These boxing rules are important not only because they are the modern amateur and professional rules, but also because before the rules were implemented, professional boxing was illegal in England. Before the Marquess of Queensberry rules were developed, boxing was widely viewed as a sport of the lower classes in England. However, the new rules made it more socially acceptable for members of the upper classes to enjoy the sport. Chambers' rules emphasized technique and skill, while boxing under the former rules was notorious for the brawling that occurred during and after matches.

The Marquess of Queensberry rules contain 12 separate rules but can be summarized as follows. The first thing to note is that the Marquess rules are essentially an addendum to the revised London Prize Rings. That is, where the Marquess of Queensberry rules are silent, the revised London Prize Rings are to govern.

Much of the rules govern the play itself. Wrestling and hugging is not permitted. Only the two fighters, other than the neutral referee, are allowed in the ring during the rounds which are to last three minutes each, with one-minute breaks in between.
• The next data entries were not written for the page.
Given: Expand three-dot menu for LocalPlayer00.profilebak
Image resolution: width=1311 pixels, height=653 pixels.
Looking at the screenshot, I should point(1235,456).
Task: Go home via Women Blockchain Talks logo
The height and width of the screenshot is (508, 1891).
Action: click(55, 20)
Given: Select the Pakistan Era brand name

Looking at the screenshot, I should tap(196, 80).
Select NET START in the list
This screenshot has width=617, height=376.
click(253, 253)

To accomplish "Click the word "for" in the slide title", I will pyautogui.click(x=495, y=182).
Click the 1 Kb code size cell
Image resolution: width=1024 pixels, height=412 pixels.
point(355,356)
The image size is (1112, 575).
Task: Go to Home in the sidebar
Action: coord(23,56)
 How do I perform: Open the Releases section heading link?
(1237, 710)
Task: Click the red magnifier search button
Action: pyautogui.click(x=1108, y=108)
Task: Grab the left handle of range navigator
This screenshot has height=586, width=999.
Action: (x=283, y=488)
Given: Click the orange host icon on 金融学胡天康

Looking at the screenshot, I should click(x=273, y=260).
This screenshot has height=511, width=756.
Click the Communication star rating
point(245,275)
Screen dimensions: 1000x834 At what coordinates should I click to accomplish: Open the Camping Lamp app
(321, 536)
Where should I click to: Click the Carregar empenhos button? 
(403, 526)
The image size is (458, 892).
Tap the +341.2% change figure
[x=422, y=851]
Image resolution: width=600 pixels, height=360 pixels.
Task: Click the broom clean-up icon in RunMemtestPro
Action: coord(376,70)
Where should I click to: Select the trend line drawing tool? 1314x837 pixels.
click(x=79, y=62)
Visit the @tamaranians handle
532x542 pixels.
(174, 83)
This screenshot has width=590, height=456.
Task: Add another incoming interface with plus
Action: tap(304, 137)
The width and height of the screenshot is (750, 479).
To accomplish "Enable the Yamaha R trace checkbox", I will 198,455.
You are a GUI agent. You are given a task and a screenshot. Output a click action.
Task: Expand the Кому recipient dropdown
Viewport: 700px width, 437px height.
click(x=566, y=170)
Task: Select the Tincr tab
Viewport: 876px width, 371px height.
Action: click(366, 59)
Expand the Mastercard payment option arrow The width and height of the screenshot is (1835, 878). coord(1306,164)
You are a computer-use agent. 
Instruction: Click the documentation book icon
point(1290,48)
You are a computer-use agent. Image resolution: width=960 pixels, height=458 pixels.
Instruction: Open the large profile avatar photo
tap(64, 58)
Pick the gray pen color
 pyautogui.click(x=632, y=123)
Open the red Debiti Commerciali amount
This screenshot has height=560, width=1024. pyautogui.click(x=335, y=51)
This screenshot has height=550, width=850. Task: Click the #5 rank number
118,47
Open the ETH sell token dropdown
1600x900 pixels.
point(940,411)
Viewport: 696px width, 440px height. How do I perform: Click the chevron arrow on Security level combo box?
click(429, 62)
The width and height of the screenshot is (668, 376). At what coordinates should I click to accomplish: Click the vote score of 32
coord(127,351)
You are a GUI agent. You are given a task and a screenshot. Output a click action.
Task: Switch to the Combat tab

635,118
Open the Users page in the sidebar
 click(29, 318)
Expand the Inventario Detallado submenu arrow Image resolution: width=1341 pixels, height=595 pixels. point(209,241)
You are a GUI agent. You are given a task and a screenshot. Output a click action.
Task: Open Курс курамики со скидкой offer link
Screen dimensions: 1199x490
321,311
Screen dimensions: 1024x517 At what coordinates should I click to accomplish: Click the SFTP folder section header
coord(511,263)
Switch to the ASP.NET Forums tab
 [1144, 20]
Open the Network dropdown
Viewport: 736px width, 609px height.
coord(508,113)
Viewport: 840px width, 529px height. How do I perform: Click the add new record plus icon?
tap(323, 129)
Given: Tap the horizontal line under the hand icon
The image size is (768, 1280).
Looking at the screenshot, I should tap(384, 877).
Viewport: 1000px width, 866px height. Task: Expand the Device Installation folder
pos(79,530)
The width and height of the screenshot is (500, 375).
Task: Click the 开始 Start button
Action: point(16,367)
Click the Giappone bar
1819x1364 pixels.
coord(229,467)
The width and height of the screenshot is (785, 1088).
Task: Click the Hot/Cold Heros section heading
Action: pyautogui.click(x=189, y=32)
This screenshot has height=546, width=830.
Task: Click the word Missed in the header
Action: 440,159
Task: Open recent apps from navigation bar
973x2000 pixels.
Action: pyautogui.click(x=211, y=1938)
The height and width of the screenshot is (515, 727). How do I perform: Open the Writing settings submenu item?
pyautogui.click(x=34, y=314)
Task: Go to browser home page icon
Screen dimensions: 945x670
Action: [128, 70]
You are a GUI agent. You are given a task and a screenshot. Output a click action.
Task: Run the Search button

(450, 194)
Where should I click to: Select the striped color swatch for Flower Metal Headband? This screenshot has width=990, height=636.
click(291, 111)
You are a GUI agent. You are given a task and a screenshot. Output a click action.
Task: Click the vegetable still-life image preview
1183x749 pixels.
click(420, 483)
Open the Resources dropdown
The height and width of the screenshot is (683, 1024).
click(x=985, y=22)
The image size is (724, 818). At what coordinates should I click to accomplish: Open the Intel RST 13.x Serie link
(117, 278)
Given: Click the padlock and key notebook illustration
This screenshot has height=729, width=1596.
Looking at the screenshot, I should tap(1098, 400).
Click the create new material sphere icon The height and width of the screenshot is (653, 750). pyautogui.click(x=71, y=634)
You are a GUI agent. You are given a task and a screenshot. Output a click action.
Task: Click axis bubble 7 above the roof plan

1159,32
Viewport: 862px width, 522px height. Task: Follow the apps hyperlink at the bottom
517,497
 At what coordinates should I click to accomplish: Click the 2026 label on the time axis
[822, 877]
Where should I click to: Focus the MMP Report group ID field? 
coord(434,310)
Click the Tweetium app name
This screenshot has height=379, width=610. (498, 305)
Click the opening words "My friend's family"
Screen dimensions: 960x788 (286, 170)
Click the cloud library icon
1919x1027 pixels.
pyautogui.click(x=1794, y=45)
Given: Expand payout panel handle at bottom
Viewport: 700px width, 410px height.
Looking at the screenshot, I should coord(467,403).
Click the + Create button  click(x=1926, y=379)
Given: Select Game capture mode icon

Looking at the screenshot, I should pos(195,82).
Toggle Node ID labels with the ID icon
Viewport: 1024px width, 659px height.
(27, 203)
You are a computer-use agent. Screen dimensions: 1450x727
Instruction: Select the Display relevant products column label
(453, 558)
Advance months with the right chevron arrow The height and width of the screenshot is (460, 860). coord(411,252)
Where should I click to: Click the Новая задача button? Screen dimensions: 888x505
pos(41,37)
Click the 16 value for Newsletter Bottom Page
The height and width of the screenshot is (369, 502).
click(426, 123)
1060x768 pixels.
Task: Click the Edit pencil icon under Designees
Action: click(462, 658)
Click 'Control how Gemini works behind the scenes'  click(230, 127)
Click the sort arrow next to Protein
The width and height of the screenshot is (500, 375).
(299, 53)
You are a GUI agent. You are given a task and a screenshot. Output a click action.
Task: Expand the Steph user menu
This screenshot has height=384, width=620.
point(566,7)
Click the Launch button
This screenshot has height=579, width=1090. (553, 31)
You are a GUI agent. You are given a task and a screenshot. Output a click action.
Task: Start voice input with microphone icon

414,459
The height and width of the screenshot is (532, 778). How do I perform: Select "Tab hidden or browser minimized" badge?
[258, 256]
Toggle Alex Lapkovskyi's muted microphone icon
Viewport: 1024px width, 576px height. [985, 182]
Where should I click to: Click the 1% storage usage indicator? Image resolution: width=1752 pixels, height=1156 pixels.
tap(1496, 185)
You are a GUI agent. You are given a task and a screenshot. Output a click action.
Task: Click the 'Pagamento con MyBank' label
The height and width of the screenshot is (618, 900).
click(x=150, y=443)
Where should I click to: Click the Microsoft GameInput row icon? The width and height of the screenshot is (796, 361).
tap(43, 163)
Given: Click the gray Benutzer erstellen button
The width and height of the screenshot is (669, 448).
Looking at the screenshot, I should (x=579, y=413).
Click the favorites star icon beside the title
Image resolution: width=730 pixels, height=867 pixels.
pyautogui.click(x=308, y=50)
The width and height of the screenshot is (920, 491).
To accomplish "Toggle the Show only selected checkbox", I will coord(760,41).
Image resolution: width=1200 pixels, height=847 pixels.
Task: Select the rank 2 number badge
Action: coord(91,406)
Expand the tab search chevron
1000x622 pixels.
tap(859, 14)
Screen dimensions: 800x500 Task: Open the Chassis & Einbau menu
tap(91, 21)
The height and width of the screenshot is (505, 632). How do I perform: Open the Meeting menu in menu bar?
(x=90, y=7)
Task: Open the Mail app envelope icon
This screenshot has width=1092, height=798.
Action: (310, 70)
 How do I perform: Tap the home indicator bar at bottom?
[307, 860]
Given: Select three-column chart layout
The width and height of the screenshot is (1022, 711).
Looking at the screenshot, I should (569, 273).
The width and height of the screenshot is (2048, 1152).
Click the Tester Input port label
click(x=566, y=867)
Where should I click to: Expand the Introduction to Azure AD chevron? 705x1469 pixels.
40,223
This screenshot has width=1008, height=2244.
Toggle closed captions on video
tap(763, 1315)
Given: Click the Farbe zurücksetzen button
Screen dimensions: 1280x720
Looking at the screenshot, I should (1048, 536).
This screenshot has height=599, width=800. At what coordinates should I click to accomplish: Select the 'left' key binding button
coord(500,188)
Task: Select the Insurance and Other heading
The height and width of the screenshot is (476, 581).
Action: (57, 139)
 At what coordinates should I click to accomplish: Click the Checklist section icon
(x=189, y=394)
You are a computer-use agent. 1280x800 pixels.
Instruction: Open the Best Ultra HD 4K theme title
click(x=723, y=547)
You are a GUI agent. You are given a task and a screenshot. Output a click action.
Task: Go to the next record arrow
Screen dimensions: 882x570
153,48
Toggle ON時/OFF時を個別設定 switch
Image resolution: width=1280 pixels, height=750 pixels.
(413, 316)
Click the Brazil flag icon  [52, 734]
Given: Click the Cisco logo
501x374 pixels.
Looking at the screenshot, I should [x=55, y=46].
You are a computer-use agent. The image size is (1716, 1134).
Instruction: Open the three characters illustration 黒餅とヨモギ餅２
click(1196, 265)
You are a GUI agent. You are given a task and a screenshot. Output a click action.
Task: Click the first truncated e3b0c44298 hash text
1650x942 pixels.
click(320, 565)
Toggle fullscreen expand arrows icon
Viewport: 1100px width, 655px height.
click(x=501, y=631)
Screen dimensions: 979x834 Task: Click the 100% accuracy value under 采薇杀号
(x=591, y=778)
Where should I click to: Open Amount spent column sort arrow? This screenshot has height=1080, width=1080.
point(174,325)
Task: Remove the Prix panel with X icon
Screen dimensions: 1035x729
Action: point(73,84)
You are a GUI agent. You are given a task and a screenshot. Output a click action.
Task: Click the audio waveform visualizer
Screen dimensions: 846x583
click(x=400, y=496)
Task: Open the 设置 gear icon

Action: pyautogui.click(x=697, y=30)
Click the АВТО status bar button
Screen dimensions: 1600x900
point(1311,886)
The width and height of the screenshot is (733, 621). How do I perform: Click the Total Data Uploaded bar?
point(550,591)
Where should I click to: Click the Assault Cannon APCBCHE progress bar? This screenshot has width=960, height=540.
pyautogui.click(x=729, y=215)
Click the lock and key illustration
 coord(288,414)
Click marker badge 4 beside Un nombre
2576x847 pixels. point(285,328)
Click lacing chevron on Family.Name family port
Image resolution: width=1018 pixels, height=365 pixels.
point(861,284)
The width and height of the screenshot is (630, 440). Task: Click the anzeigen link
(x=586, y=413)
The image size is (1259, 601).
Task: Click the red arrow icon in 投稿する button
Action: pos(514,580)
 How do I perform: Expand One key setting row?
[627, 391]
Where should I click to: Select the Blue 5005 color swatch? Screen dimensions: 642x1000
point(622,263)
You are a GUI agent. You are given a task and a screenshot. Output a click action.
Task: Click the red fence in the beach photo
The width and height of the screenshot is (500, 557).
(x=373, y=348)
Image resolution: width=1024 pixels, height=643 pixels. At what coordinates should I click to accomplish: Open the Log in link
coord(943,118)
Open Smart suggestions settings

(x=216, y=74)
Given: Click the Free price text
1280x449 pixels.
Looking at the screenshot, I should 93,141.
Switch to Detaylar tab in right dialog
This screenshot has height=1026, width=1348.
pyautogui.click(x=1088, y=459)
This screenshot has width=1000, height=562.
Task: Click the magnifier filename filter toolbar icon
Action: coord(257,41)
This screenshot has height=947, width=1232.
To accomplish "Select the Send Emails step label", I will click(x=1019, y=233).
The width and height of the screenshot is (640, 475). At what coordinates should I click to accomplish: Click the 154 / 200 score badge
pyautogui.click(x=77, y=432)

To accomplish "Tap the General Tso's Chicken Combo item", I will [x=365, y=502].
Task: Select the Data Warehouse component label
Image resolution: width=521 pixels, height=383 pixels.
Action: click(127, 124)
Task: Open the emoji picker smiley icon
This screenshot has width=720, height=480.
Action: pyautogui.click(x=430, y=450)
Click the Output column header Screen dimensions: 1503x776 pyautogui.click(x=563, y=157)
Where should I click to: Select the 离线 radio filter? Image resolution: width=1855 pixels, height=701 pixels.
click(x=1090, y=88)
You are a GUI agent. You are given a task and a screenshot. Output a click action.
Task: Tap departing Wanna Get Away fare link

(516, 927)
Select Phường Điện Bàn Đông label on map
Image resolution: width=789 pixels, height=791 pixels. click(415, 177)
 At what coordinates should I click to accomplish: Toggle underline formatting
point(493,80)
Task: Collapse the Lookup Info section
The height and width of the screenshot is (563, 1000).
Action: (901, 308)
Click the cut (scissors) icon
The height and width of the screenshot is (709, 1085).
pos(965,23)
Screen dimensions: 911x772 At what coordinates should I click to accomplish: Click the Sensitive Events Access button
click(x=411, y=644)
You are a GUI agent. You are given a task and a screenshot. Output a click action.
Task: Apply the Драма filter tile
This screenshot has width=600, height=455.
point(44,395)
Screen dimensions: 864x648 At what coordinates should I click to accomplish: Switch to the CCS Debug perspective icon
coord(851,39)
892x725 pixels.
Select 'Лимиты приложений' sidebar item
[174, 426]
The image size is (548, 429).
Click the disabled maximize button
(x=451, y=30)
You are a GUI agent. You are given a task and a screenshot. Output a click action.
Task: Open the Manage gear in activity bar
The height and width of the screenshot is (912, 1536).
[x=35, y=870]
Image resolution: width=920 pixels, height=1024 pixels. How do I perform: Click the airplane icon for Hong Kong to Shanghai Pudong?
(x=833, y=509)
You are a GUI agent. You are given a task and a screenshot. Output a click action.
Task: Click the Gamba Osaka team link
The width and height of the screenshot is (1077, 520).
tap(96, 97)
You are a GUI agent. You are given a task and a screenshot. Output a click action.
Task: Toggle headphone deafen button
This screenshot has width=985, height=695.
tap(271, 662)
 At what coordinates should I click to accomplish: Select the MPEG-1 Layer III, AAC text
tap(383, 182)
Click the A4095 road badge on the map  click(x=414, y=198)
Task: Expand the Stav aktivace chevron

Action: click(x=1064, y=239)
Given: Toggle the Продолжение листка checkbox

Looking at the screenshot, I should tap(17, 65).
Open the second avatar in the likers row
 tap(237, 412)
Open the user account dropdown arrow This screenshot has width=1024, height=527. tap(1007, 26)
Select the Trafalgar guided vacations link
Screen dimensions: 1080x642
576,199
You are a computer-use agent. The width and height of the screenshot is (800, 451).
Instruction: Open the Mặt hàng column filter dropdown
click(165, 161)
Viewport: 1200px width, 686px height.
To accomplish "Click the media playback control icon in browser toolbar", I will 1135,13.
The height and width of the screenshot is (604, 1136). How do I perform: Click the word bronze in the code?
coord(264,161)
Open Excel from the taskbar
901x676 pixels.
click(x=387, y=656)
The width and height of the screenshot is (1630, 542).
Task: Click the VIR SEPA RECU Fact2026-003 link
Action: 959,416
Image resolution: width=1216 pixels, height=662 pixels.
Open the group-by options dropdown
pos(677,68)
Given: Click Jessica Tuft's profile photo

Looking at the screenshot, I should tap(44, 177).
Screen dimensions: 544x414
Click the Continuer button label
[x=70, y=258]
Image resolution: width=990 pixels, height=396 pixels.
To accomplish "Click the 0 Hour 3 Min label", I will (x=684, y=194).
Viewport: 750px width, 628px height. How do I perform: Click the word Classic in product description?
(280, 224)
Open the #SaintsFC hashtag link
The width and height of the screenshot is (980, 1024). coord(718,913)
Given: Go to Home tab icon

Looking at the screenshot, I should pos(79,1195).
Fallen fighters, fighters on one knee, and fighters hanging on the ropes have 10 seconds get back on their feet otherwise the referee may call the fight in the favor of the other fighter. If a fighter in one of these states is struck by the other, the fallen fighter will be declared the victor. If there is some unavoidable interference making completion of the fight an impossibility, the referee is required to name a place and time for a rematch unless the fighting parties agree to a tie.

In addition to the rules of play, the Marquess of Queensberry rules also govern some of the logistics of the fight. The fight is to take place in a 24-foot square ring or something close to that size. Gloves are required to be new, of appropriate size, and best quality, and if that glove malfunctions in some way, it's replacement must meet the referee's approval. The fighter's footwear may not contain springs.